(What you have to do): Rewrite each line of the items below as a row in a Markdown table with the columns "No." and "Text". Number the rows in order, skip blank lines, and leave out the pictures.

(Task data):
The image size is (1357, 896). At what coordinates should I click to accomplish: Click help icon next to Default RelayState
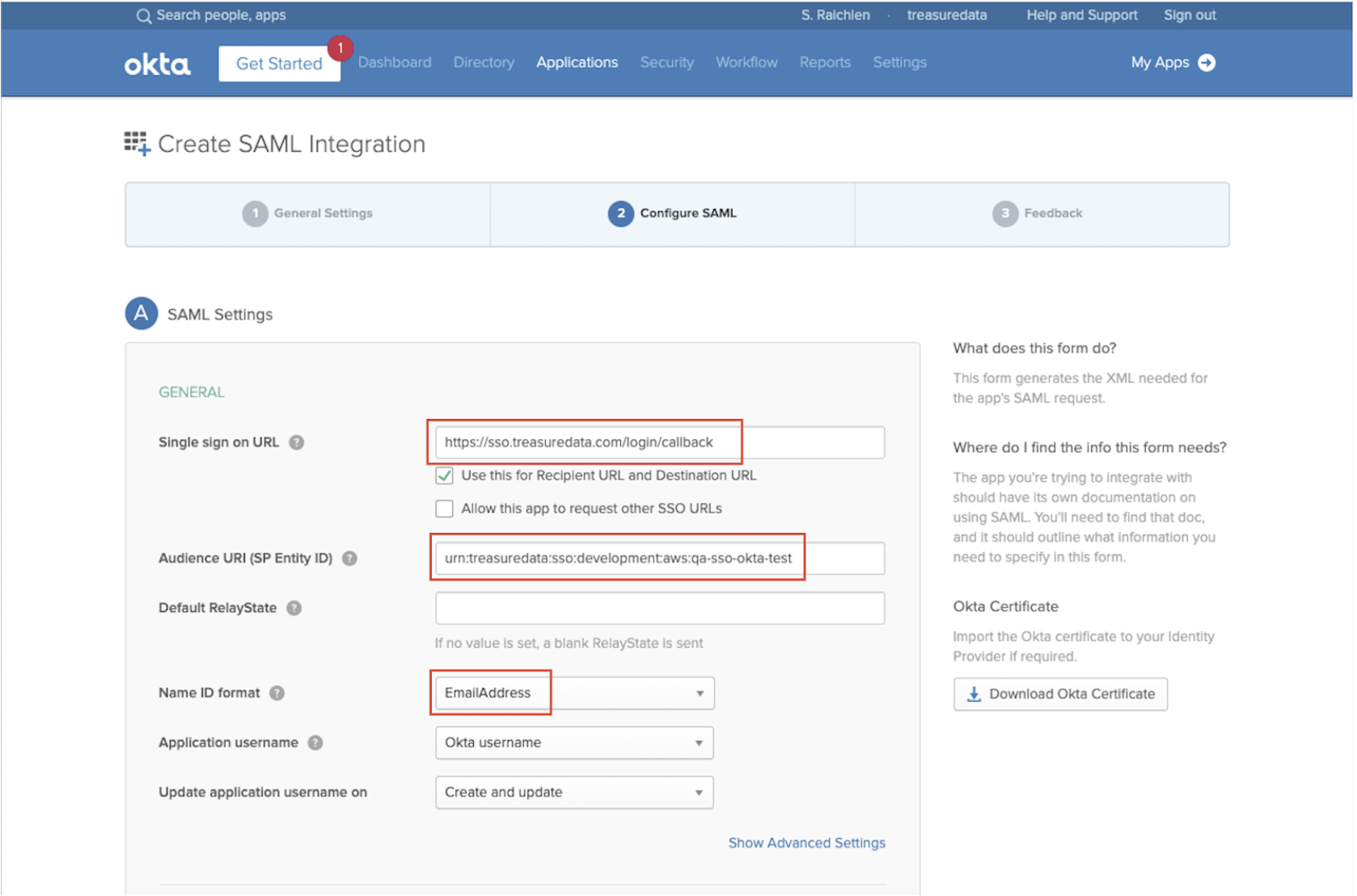294,608
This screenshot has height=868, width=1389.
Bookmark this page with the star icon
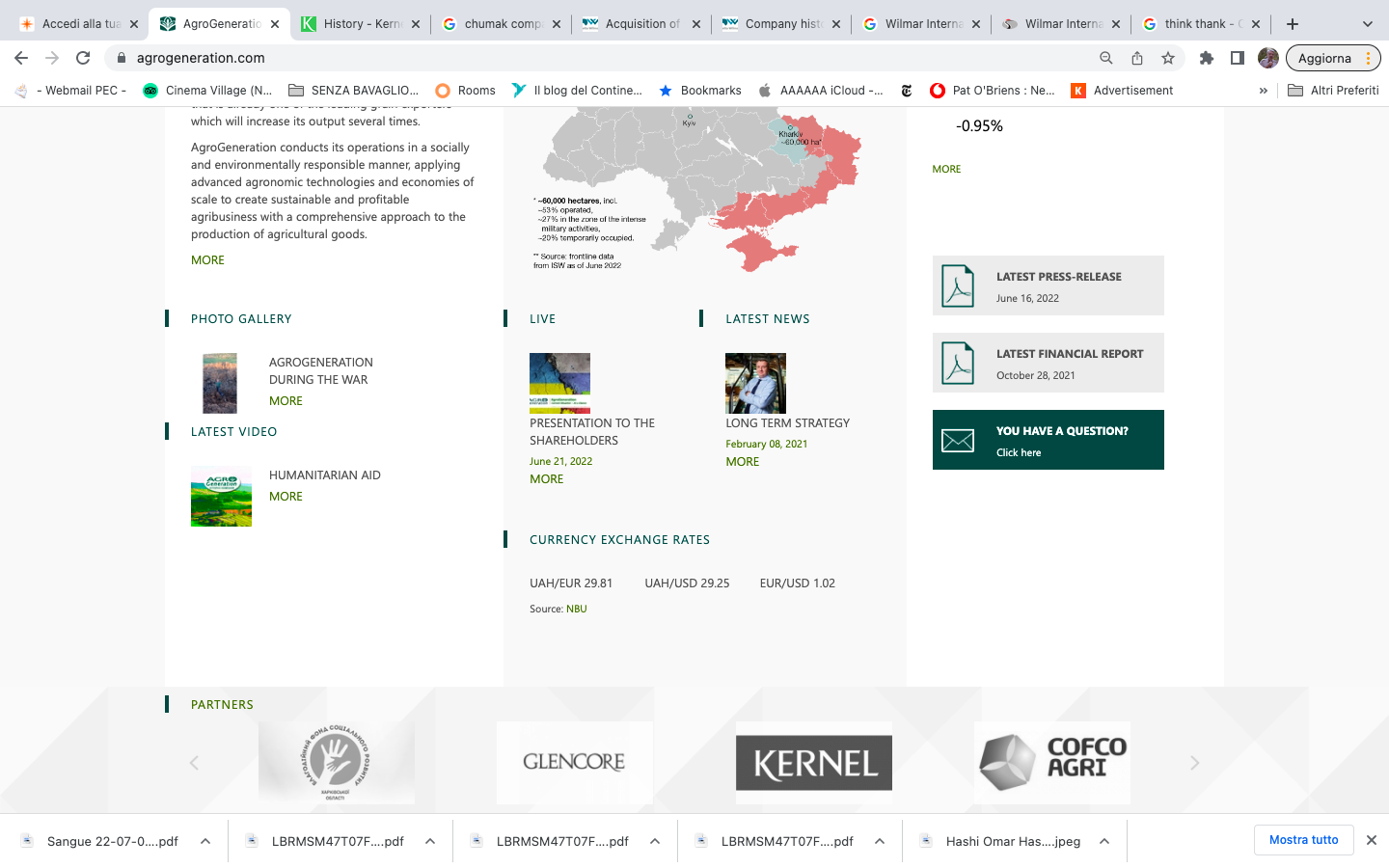[x=1168, y=58]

(Written reply):
| No. | Text |
|---|---|
| 1 | The image size is (1357, 896). At what coordinates should I click to accomplish: Click help icon next to Default RelayState |
| 2 | 294,608 |
| 3 | This screenshot has height=868, width=1389. |
| 4 | Bookmark this page with the star icon |
| 5 | [x=1168, y=58] |